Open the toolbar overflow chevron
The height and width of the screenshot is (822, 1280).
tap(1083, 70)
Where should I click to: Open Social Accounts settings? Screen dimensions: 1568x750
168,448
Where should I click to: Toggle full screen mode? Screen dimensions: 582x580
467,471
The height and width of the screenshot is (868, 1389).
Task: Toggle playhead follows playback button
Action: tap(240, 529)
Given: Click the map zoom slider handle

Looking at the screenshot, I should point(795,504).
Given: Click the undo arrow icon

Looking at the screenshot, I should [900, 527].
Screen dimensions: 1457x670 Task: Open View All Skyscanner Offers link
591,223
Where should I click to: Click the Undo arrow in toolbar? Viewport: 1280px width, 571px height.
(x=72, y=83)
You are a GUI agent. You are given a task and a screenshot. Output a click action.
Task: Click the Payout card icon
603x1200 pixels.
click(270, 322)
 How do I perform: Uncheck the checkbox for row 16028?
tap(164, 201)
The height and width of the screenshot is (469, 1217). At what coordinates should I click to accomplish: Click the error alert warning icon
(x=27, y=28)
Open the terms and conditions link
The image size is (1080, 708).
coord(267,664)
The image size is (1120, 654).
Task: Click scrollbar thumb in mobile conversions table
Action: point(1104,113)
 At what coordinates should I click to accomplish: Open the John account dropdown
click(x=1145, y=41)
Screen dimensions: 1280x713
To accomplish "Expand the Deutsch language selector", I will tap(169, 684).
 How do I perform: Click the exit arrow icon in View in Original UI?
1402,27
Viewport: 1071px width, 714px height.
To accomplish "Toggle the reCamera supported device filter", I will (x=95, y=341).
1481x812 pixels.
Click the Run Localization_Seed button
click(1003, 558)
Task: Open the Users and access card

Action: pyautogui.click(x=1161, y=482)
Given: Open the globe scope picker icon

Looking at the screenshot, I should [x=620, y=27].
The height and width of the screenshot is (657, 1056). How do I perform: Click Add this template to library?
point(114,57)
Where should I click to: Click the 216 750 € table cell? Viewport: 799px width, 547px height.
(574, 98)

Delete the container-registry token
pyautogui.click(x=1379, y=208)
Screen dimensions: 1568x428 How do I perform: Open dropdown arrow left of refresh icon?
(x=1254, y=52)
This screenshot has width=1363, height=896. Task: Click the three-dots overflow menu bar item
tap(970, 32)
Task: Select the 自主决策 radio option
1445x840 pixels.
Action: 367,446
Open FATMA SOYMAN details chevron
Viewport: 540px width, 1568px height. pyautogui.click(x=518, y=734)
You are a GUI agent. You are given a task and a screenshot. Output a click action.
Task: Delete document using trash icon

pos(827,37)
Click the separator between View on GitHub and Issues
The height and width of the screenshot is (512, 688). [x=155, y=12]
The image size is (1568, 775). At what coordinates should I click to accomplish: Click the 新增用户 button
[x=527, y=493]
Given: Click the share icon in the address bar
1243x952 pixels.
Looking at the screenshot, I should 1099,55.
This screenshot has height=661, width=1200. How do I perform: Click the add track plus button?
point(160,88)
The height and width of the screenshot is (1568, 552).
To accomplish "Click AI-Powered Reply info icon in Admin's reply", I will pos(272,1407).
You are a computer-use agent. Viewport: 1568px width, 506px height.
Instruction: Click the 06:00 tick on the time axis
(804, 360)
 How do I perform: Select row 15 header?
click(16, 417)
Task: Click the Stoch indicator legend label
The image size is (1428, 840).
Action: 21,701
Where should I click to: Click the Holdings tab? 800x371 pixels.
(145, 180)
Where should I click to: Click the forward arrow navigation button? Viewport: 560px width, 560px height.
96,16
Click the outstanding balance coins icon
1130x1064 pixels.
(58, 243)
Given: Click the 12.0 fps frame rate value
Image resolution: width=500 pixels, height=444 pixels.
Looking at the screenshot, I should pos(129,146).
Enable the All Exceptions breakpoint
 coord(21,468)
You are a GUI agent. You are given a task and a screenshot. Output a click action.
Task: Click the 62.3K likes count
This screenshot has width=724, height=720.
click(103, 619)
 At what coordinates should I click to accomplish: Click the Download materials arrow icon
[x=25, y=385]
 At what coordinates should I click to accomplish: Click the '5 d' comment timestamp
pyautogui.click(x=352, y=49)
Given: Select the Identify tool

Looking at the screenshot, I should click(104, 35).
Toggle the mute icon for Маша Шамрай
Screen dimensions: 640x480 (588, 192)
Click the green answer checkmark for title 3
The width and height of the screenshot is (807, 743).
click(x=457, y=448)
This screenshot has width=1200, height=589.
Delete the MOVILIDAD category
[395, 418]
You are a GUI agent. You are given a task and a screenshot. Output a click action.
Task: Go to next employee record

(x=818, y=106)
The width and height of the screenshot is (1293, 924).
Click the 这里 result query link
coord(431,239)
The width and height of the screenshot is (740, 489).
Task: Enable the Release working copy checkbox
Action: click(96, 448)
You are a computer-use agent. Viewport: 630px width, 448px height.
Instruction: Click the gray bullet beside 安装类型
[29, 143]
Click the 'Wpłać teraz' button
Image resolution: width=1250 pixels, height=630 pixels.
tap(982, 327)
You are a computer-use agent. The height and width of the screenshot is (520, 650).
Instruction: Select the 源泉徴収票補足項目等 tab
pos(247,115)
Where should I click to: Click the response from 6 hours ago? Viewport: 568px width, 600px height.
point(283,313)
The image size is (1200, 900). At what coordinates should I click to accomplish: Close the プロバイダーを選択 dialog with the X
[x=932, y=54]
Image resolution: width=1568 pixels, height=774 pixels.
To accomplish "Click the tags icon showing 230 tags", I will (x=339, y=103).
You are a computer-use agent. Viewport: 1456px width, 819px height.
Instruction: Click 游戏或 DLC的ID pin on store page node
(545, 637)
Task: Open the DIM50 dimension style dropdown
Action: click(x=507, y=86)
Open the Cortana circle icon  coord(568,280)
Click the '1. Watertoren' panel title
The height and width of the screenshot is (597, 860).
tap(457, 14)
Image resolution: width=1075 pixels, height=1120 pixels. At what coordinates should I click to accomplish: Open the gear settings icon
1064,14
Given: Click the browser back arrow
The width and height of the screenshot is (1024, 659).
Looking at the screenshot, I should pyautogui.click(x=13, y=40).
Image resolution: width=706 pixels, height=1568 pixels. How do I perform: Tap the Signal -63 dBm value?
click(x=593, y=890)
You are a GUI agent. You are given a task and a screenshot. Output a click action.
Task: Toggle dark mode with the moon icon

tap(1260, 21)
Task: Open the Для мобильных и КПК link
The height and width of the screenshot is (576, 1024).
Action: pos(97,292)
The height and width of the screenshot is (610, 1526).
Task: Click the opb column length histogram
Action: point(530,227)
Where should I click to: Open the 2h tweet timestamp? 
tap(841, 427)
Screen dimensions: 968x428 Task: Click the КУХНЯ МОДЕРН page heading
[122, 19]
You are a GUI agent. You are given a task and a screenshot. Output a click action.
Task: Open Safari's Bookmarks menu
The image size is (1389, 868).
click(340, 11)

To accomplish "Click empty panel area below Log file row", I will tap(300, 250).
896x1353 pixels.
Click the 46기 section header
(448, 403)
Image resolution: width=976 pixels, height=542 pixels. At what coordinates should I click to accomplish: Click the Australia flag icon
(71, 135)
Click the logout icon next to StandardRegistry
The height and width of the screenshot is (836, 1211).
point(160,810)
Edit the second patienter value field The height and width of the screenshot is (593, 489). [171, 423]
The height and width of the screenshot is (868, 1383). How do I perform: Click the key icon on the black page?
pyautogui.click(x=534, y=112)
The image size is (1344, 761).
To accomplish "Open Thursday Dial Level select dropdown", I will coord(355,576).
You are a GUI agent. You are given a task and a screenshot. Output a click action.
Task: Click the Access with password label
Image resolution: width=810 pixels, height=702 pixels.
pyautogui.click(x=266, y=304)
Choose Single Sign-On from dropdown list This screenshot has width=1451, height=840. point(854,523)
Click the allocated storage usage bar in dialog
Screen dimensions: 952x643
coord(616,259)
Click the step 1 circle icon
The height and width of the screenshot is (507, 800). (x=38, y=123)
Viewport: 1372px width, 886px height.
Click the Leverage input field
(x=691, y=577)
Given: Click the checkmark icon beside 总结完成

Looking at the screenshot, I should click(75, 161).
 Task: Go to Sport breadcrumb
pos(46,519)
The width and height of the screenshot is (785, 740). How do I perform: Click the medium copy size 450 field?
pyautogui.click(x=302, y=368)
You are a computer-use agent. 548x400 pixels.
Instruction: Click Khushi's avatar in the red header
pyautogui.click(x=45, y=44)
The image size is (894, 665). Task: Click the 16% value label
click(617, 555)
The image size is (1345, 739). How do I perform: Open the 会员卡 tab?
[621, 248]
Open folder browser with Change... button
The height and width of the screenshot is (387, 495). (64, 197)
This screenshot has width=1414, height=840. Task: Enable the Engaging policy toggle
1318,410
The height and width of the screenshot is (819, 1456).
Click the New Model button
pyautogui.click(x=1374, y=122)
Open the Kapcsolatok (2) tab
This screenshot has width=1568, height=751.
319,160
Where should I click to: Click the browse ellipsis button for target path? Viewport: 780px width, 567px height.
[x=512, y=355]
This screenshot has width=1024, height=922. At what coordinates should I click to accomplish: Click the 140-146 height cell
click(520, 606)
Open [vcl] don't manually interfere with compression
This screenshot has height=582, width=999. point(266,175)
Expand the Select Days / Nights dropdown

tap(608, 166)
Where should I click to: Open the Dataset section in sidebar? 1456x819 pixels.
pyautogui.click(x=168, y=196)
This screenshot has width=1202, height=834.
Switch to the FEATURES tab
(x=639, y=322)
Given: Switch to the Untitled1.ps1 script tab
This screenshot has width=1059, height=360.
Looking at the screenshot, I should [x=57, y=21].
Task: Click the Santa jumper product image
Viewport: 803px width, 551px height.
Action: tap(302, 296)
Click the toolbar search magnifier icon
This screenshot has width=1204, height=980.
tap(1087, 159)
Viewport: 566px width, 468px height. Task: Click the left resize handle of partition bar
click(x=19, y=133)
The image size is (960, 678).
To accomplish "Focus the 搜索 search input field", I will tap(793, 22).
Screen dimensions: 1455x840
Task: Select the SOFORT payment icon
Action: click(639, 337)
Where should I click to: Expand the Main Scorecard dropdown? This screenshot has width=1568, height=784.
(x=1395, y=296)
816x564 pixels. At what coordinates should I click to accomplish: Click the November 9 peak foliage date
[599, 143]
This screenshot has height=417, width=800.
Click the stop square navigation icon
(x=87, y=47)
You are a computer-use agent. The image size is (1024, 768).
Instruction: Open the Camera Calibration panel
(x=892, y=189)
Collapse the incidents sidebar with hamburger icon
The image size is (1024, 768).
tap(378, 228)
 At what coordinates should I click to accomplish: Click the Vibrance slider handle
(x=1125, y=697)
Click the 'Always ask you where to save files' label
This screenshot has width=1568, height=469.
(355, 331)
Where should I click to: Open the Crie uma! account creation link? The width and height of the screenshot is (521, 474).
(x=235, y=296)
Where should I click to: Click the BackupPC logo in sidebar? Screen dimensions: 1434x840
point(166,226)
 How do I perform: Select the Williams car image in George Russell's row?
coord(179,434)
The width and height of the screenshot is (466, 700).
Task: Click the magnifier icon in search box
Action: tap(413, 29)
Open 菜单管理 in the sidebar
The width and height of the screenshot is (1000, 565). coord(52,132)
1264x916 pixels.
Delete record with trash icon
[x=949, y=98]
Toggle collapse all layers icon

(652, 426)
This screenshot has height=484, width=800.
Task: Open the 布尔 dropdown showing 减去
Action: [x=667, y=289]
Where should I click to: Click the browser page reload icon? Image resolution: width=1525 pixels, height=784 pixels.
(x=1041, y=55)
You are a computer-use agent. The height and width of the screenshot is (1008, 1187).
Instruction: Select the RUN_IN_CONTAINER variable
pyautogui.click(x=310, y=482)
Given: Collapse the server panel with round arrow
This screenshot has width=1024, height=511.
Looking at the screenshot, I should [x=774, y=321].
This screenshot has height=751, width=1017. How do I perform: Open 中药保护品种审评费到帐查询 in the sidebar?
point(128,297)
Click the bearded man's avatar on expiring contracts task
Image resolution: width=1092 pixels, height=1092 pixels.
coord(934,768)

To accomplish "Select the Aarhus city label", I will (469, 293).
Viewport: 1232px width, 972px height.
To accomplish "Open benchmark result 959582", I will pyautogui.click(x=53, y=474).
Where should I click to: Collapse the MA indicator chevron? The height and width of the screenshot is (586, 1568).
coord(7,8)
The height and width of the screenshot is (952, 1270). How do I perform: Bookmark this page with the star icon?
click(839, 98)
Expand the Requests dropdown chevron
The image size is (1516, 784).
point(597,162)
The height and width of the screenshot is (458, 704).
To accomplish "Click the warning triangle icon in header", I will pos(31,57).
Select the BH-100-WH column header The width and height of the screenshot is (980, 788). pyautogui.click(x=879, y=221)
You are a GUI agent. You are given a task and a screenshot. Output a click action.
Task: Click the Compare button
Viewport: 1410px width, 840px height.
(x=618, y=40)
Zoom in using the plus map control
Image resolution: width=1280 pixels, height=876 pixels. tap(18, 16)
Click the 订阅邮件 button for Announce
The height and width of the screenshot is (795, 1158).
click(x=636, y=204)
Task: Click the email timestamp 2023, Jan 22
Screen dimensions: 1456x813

Cosa fare:
Riporta ogni riga dei record qui sopra che contiene la parola "what", tenendo conto della differenza tra maiuscole e minuscole.

Risposta corretta:
The height and width of the screenshot is (469, 1217). At what coordinates should I click to accomplish: Click the error alert warning icon
 At what coordinates should I click to accomplish: Open the John account dropdown
The image size is (1568, 775). At what coordinates should I click to accomplish: Click the 新增用户 button
 At what coordinates should I click to accomplish: Click the Download materials arrow icon
 At what coordinates should I click to accomplish: Click the '5 d' comment timestamp
The image size is (1200, 900). At what coordinates should I click to accomplish: Close the プロバイダーを選択 dialog with the X
Image resolution: width=1075 pixels, height=1120 pixels. At what coordinates should I click to accomplish: Open the gear settings icon
Image resolution: width=976 pixels, height=542 pixels. At what coordinates should I click to accomplish: Click the Australia flag icon
This screenshot has width=1024, height=922. At what coordinates should I click to accomplish: Click the 140-146 height cell
816x564 pixels. At what coordinates should I click to accomplish: Click the November 9 peak foliage date
 At what coordinates should I click to accomplish: Click the Vibrance slider handle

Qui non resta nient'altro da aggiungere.